We used to build ships on the Clyde, now we build poets

The Clydebuilt 5 crew: left-right – Ellen McAteer, Mentor Sandy Hutchison, Mark Russell, Maggie Rabatski and Vicki Husband, at St Mungo’s Mirrorball at the Art Club.

The St Mungo’s Mirrorball Clydebuilt Poetry Apprenticeship Programme is an innovative mentoring scheme for new poets based in Glasgow, which has been successfully running for a number of years. It is run by the St Mungo’s Mirrorball poetry network, headed up by the activist poet-farmer and generous promoter that is Jim Carruth. Applications are through the Mirrorball network, which I joined a couple of years ago. I was on the scheme for a year, and am very grateful for it – it has opened a lot of doors for me. Our mentor was Alexander Hutchison. My fellow mentees included Maggie Rabatski, who is from the isle of Harris but has lived in Glasgow for many years. She has published two poetry pamphlets, ‘Down from The Dance’ and ‘Holding’, both with New Voices Press. Her poem ‘Sacrifice/Ìobairt’ is in the Scottish Poetry Library’s Top 20 Poems for 2012, and her ‘Holding’ has been shortlisted for the Callum MacDonald Memorial Award.

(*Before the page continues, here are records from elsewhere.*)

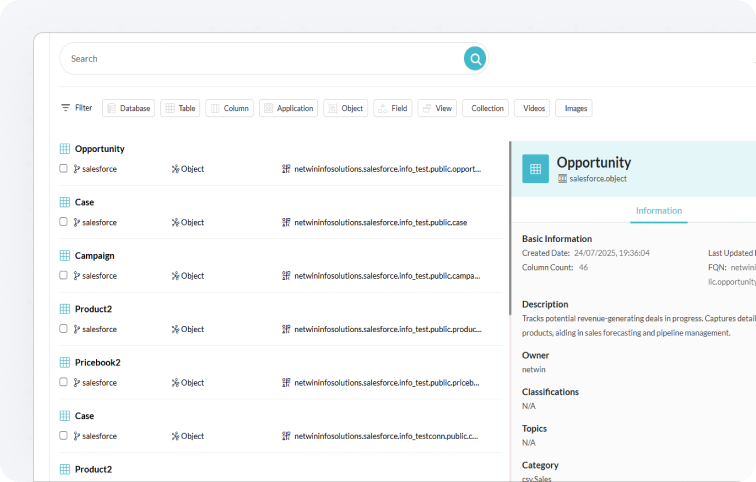Click the Pricebook2 row table icon
Image resolution: width=756 pixels, height=482 pixels.
[x=64, y=363]
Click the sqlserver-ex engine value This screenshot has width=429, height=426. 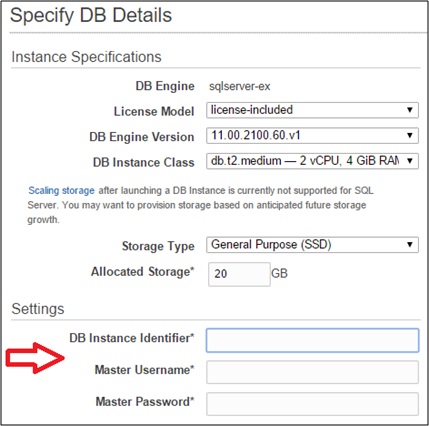tap(240, 86)
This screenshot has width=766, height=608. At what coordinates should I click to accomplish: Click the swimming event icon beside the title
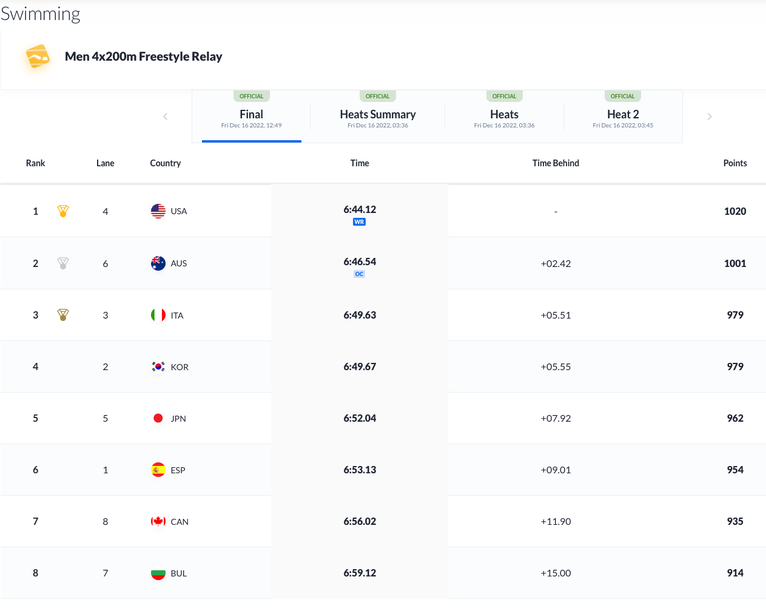point(37,57)
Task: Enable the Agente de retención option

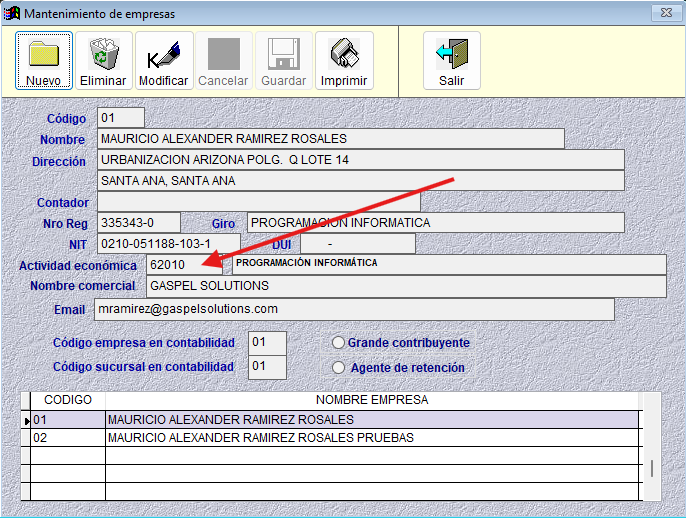Action: point(338,368)
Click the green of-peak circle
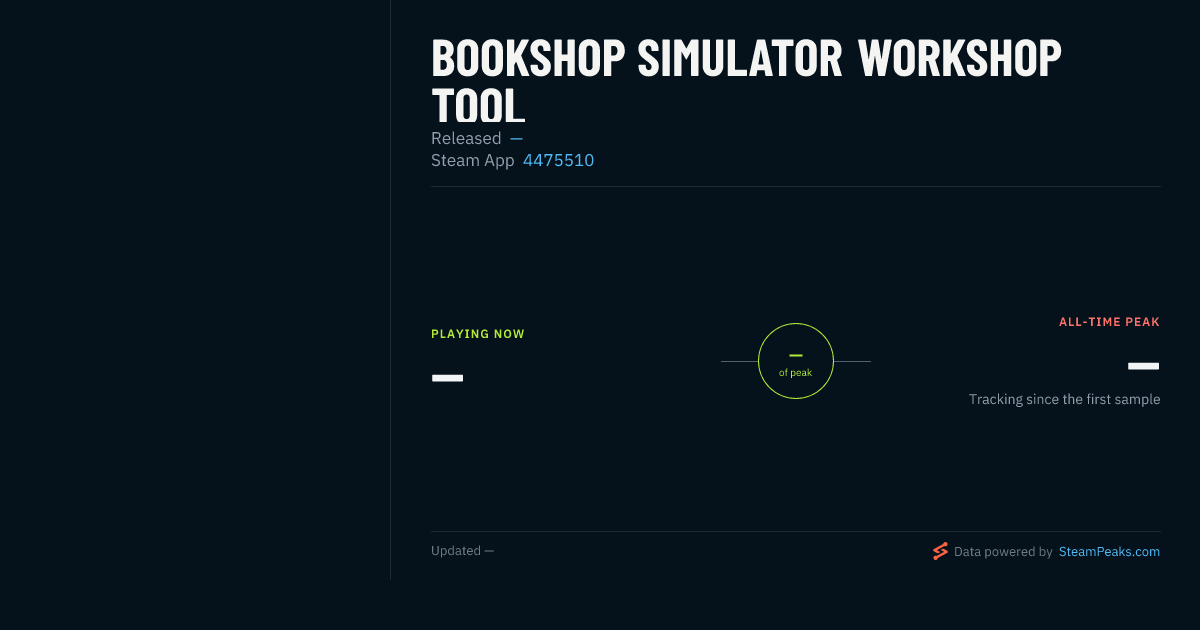Screen dimensions: 1200x630 796,361
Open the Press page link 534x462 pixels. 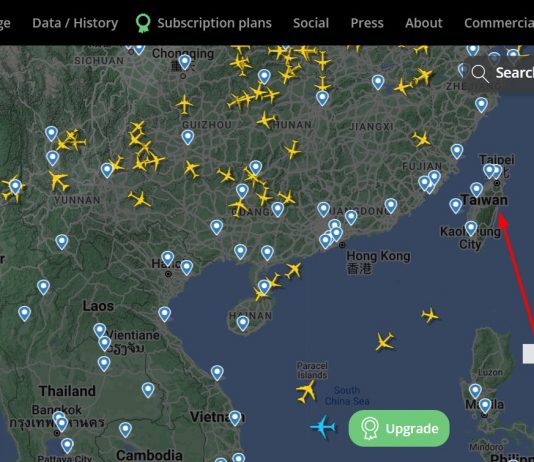click(367, 23)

She writes in Gaelic and English. Vicki Husband, the second mentee, is a graduate of the MLitt in Creative Writing from the University of Glasgow, who has had poems published in leading magazines across the UK. She has just been shortlisted for the Pighog Press/Poetry School pamphlet competition, and  co-runs a Poetry Book Group in Glasgow with Mark Russell, the third co-mentee, who last year had a poem shortlisted for the Bridport Prize. He also has an MLitt from the University of Glasgow, and is a teacher.

Last Thursday we launched Clydebuilt 5, with the debated name of Pole Star, a 1930’s Lighthouse ship, in the tradition of each group being named after a Clydebuilt ship. We also launched Sandy Hutchison’s long poem-pamphlet Tardigrade, published by Perjink Press.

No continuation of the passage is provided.